Book Review
Title: "Public Trust Betrayed: The Truth Behind the Real Estate Appraisal Industry"
Author: James E. Manning
Publisher: Tate Publishing, 2011
Since the inflated housing market fizzled flat a few years ago, enough real estate expose books have been published to fill, well, a house. We’ve seen insider revelations from the perspective of mortgage lenders and brokers. We’ve read accounts of Wall Street mortgage securitization dissected and discussed in stomach-churning detail.
I have personally read at least three books written by consumers who bought, sold or financed (and refinanced, and refinanced) homes during the last decade’s heady housing market.
But who haven’t we seen or heard from?
Appraisers — who are alternatively the most or the least culpable of all these market participants for the housing market’s crash (depending on who you’re talking to at any given moment).

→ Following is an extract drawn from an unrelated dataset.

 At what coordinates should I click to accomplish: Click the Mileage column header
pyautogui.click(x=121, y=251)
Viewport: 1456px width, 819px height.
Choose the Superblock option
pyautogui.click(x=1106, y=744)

And, from my vantage point, appraisers are in a tough spot — making their perspective on the bubble particularly intriguing. They were widely blamed for blowing the bubble up by appraising homes at ever-higher prices, and by allowing buyers to continually pay more, sellers to continually charge more, and lenders to have the imprimatur of legitimacy and the ability to sell the mortgages they originated, as they financed homes at skyrocketing prices.

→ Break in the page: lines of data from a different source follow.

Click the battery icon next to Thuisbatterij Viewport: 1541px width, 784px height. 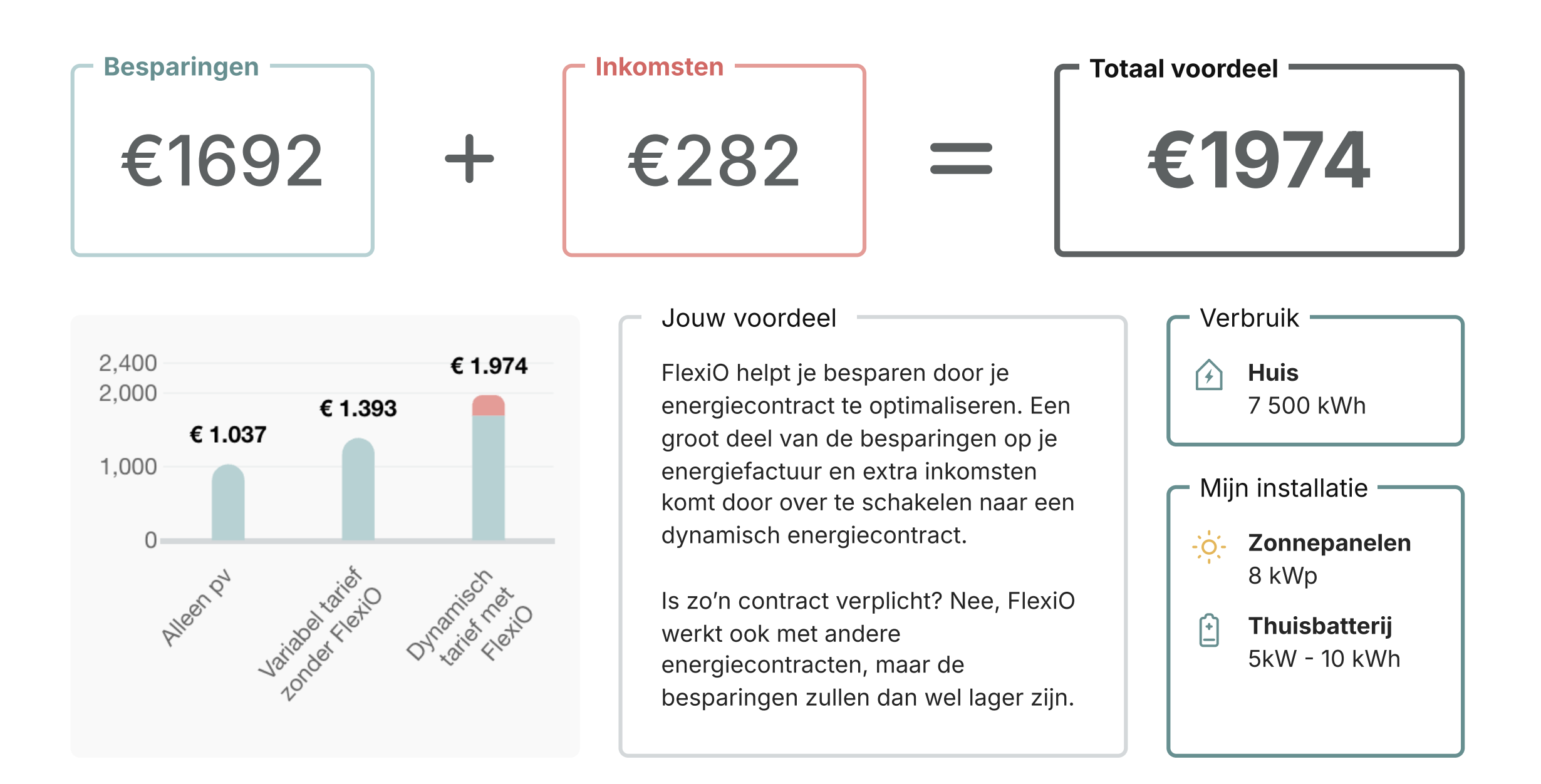[1208, 630]
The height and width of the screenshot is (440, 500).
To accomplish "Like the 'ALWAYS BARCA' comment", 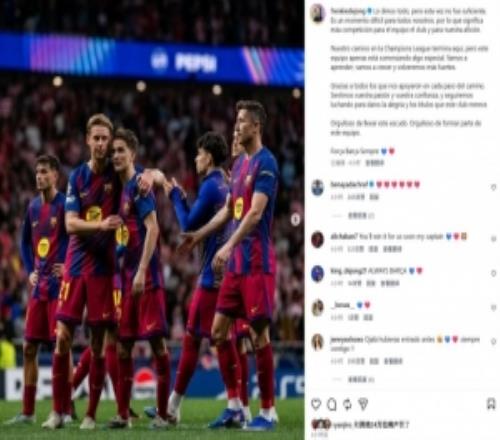I will pyautogui.click(x=494, y=273).
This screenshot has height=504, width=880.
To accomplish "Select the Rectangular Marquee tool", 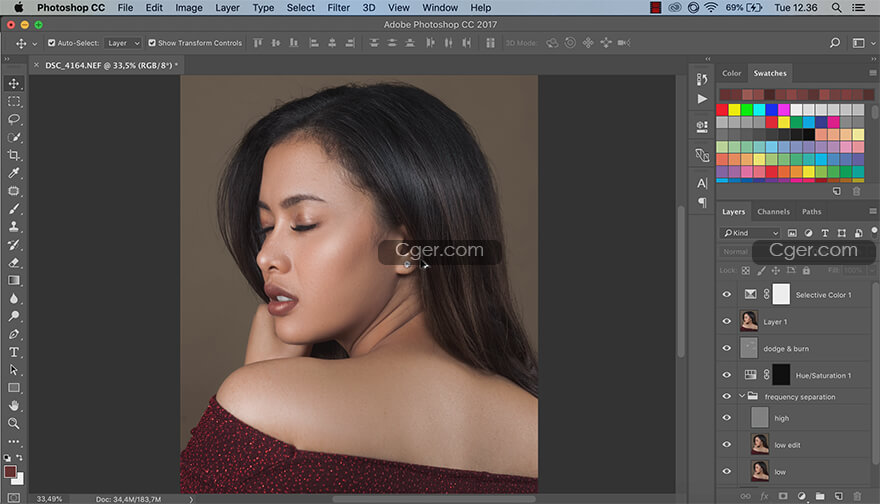I will click(x=14, y=101).
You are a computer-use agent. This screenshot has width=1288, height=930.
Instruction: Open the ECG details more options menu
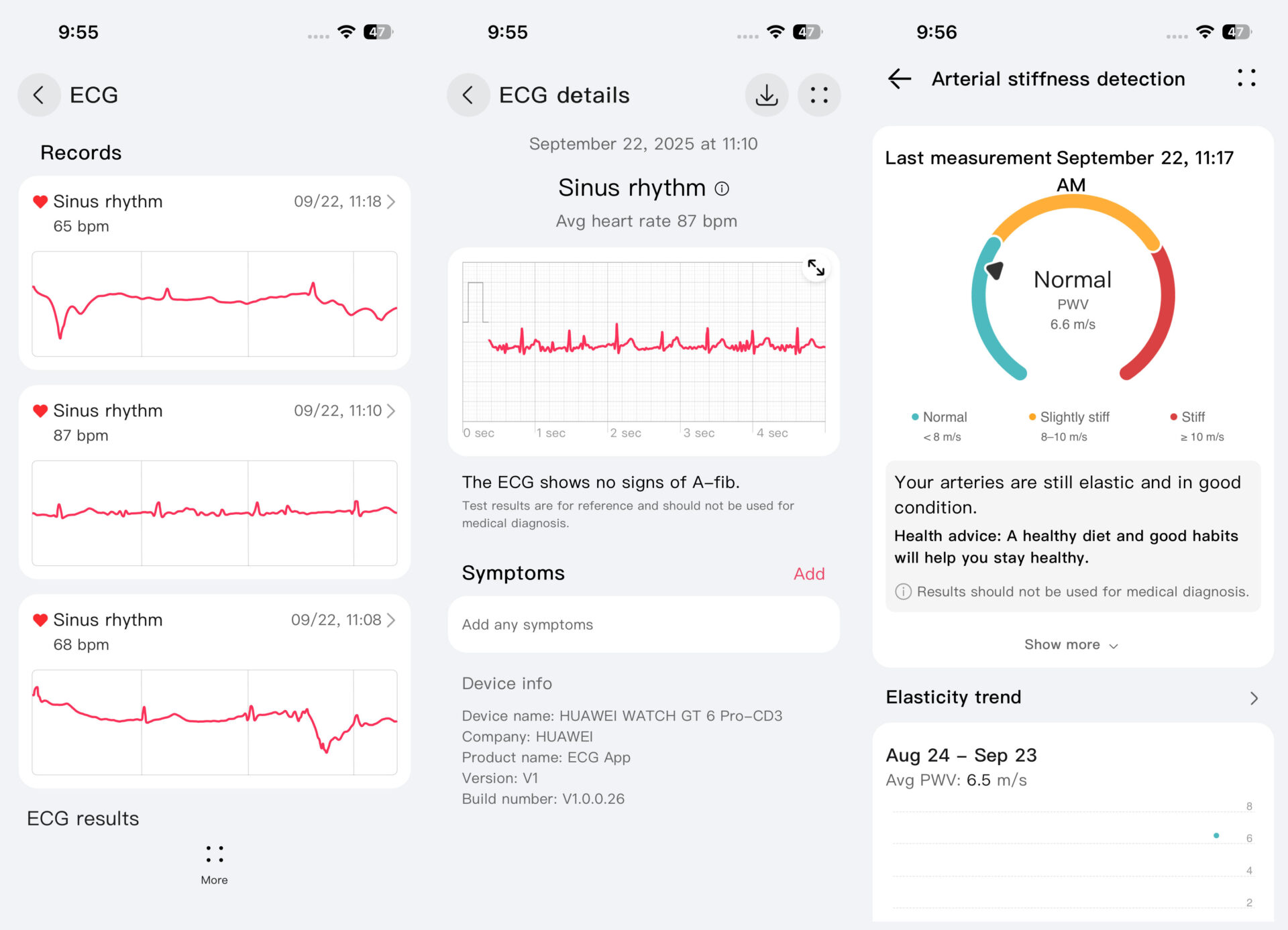[x=818, y=95]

But post-crash, after a literal 180-degree reversal of course in terms of how conservative they are with respect to the fair market values they assign to homes, appraisers still take a lot of heat for blowing lots of deals where the buyer and seller have agreed on a sale price.
Simultaneously speaking from the appraiser’s viewpoint and exposing the appraisal ills that at least partially birthed the nation’s foreclosure crisis comes James Manning, with more than three decades as a residential real estate appraiser, and his new book, "Public Trust Betrayed: The Truth Behind the Real Estate Appraisal Industry."
The book starts out on a sour-grapes note: Manning bemoans the current state of the housing market, decries the decline in both the quality of appraisals and the fees appraisers earn as a result of the widely unpopular Housing Valuation Code of Conduct (a post-bubble set of regulations that shifted the power to order appraisals from loan brokers to "neutral" third-party appraisal management companies), and points out that the decrease in appraiser income is likely to snowball into even more negative impacts on the market, rather than improving it.
Who’s to blame? Manning spreads a wide layer of responsibility for the crisis, from Wall Street bankers and credit rating analysts, to the real estate and loan brokers, to Main Street real estate consumers.
Along with all this concern, though, Manning attaches a healthy dose of education about how appraisers, who Manning describes as "the only parties to the transaction who are supposed to be unbiased and objective," work and get paid — both now and before the bubble.
From there, the book takes the format of a very loose memoir of Manning’s years as an appraiser, including his experiences as an appraiser for the now-infamous (and now-defunct) World Savings, interspersed with massive doses of market history and criticisms/explanations of mortgage industry fraud and abuse, sometimes from Manning’s perspective having witnessed or suspected it himself, and other times just explaining how systemic abuses came to pass with the benefit of his insider knowledge.
Unfortunately, the book does not unfold in chronological, or even logical, order. Instead, it sort of hops around from subject to subject, episode to episode, and rant to (often illuminating) rant.
From a discussion of the "easy money" policies of the subprime era, the book hops on to how the new appraisal regulations are threatening to run experienced appraisers out of the profession, then talks about some of the individual personalities who play roles in real estate transactions and the mortgage industry before covering the savings-and-loan crisis.
Some of these chapters contain only a single anecdote, while others offer more comprehensive proposals or critiques. As a result, the book is somewhat tough to follow, and seems more like a collection of essays or commentaries than a cogent case for or against, well, anything.
If you have a specific interest in how appraisers work and the vast influence they have on the housing market, historically and now, the book sheds lots of light on these subjects, and also surfaces some egregious appraisal and mortgage industry abuses.
But it’s not exactly the manifesto of "the truth behind the appraisal industry" that it could be, mostly due to its organizational peccadilloes.